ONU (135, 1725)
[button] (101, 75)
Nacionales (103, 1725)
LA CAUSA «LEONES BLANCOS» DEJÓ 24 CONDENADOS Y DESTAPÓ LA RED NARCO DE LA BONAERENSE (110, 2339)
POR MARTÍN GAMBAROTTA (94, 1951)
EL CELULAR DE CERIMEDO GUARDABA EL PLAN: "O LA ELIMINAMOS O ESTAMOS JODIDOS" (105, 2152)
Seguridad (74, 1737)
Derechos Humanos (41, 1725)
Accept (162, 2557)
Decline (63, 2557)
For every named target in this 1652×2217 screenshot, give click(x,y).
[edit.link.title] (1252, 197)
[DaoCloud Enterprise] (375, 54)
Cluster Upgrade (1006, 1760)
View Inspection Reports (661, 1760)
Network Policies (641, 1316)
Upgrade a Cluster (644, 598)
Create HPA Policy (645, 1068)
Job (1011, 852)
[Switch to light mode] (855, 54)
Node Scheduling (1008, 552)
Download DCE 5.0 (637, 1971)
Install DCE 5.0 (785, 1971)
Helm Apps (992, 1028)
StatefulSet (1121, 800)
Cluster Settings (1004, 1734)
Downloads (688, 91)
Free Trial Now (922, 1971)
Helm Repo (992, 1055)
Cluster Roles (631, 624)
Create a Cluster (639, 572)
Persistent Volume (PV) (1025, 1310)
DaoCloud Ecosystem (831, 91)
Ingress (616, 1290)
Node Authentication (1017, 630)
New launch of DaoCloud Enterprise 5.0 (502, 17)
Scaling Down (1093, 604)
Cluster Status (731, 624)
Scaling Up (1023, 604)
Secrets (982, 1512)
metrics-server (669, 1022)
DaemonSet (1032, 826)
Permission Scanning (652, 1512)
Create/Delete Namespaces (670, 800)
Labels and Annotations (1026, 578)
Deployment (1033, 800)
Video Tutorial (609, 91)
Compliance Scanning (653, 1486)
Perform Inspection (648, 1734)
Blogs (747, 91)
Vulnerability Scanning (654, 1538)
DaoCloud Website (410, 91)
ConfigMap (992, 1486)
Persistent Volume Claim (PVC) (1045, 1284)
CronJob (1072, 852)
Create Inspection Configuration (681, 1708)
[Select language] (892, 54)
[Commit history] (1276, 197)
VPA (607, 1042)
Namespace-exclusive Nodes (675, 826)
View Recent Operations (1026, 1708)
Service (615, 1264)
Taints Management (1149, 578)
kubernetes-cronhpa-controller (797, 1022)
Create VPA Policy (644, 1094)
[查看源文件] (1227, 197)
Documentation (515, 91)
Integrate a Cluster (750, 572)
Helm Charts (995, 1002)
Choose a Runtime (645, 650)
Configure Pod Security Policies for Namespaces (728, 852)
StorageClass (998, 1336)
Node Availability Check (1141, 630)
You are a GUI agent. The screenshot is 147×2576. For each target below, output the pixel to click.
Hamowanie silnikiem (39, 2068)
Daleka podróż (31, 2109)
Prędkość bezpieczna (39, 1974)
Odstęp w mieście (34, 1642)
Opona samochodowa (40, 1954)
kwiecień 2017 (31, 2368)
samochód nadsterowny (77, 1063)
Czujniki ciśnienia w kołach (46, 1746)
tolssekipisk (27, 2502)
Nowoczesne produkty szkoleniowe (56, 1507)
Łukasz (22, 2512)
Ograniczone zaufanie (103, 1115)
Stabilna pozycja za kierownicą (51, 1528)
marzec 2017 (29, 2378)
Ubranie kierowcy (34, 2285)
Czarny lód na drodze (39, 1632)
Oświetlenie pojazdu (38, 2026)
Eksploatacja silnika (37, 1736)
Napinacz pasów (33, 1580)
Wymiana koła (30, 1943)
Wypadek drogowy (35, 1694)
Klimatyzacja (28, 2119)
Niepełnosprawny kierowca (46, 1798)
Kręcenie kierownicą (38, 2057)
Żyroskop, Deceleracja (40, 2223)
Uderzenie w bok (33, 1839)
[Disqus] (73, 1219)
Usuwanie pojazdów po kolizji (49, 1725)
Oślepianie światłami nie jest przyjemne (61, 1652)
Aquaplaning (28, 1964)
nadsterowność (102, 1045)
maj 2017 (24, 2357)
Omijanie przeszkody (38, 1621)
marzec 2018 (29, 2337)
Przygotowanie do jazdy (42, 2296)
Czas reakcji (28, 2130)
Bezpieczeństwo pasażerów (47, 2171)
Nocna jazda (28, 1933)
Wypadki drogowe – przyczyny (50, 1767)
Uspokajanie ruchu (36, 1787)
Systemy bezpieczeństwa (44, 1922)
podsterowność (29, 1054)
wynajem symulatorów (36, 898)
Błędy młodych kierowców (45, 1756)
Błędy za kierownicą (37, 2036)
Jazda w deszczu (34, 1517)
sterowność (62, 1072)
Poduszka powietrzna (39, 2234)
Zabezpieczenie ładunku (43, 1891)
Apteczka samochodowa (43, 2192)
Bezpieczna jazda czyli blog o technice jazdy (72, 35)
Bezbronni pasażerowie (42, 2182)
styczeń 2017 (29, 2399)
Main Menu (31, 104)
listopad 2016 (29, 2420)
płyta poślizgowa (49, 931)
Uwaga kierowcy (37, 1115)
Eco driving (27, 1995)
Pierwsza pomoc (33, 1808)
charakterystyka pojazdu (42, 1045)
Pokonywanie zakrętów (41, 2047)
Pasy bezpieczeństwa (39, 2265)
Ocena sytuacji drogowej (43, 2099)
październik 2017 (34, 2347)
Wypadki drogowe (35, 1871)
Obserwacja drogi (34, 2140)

+++

-- Problem details --
Pick out each line in the material containing "kierownicą".

-- Written response --
Stabilna pozycja za kierownicą (51, 1528)
Kręcenie kierownicą (38, 2057)
Błędy za kierownicą (37, 2036)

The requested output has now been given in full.